Staupitz, vicar-general of the Augustine monks of Germany, who was deeply interested in Luther and was watching the conflict going on in his soul, pointed him to Christ dying for him on the cross.
"But how can I come to Christ until I am a better man?"
"A better man!" exclaimed Staupitz; "it is sinners, not just men, that Jesus came to call.”
A poor brother-monk came to Luther's bedside one day, and began reciting with great earnestness the Apostle's greed. Luther then repeated after him in feeble accents, "I believe in the forgiveness of sins.”
"You must not believe," said the monk, "that David's or Peter's sins are forgiven; the devils believe and tremble. The commandment of God is that we believe in the forgiveness of our own sins.”
The decisive word was spoken.
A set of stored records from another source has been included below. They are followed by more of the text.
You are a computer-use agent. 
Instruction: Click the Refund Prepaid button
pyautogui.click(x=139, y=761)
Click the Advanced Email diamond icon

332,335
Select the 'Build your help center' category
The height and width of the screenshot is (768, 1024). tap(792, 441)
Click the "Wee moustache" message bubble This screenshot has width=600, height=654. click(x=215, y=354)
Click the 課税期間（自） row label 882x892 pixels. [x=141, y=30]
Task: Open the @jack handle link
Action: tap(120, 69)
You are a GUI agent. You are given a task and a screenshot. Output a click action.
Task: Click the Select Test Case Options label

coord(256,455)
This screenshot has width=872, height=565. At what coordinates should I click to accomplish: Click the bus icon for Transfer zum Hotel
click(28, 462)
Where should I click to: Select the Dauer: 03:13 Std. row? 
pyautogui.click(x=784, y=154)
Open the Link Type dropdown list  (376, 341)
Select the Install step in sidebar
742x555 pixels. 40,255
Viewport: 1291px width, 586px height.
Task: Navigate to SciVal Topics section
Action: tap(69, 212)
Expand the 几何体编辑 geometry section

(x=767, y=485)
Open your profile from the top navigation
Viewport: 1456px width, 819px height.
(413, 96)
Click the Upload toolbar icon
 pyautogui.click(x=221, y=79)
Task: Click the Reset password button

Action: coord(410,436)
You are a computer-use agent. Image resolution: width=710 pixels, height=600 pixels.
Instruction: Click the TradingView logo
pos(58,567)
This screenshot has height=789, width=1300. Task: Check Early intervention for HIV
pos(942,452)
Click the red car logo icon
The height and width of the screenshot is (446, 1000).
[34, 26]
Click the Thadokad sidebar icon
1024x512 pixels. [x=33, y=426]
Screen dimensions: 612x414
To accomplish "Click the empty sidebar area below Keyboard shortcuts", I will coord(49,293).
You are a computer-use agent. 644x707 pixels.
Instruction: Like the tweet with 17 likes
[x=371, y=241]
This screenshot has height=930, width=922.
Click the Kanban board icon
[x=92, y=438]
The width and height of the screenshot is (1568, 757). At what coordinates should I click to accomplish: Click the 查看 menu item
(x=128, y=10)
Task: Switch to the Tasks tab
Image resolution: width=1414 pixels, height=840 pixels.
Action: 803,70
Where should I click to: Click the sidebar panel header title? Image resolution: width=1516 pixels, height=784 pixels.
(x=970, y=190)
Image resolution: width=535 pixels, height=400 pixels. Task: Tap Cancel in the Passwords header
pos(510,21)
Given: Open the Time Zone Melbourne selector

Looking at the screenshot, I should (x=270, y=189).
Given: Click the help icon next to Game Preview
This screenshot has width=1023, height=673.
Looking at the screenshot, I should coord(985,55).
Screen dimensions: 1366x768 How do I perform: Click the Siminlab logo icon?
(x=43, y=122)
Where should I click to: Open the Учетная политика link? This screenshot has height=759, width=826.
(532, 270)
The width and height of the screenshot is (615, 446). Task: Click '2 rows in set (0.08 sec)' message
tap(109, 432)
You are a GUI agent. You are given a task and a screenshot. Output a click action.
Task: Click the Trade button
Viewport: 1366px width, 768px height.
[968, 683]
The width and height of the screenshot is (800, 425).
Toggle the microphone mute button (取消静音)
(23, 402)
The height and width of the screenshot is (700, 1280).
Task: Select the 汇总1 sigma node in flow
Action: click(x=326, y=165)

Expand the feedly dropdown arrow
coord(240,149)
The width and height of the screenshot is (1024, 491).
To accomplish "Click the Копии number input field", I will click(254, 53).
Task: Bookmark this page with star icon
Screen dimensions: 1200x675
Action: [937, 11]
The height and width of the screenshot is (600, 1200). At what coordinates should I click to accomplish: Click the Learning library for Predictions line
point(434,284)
The monk's simple words brought to Luther's soul such a flood of light as to the plan of salvation that he exclaimed, "O God, I see it all now: it is not payment, but forgiveness.”
What he had been trying to do, and vainly supposing that he could do, he discovered was already done by Another, and that he had simply by faith to come into the present and eternal benefits of that work. He now understood the meaning of those words that came to him as he was doing penance at Rome: "The just shall live by faith," and the words, "Being justified by faith, we have peace with God through our Lord Jesus Christ," had a new and blessed meaning for his soul.
It was not works of law, penance, vigils and the like that saved, but the grace of God, reaching him, a poor sinner, through the death of God's Son. It was salvation by grace through faith, not of works. God had opened his eyes to see Christ as the One who had died for him, and, believing in the forgiveness of his own sins, he now could see how God, who is infinitely holy, could save him in His righteousness. Blessed transition from darkness to light!